Of course Microsoft was right about Linux. Its focus on Linux was somewhat shortsighted and narrow, as just about anyone can rise up as a competitor. Of the ones that can act as a competitor, many will even prove to be viable.
But that really wasn't the issue, was it?
The issue, and the reason Microsoft was--and continues to be--in trouble, is what it was doing about the competition. Had the then-backbone-equipped (rather than the now crony infested) federal government not taken the company to task, all of the large vendors would still be locked into anticompetitive contracts. None of them would have the opportunity to distribute any OS, save for Microsoft's, on any of their products.
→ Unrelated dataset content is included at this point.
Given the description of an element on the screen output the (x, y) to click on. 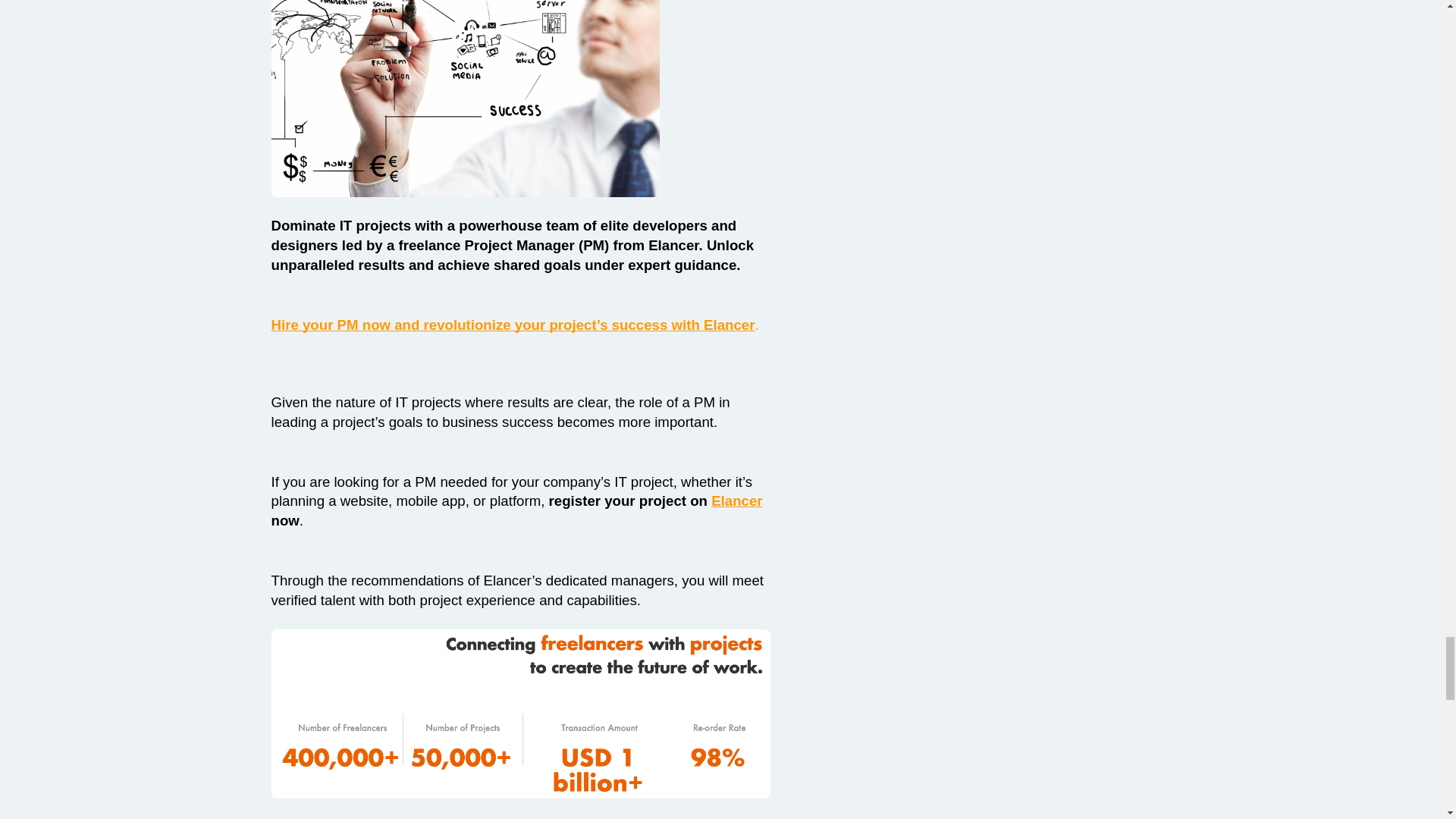
Elancer (736, 501)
Without that crack to shove a wedge into, I very much doubt Linux would have made more than a small fraction of the progress it has enjoyed in the last year or so.
Ultimately, Microsoft was right about the potential for competition. Competition is what it was trying to avoid. The company was pretty good at it, too. Just like (Enron's) Andrew Fastow was good with numbers; and just like you're right in pointing out that Microsoft was right. Admittedly, I'm one of the obnoxious Mac users you hear so much about. I like seeing the inroads Linux has made. Competition is always a good thing, so long as it's fair. Microsoft wasn't a competitor. It was, and is, a dominator.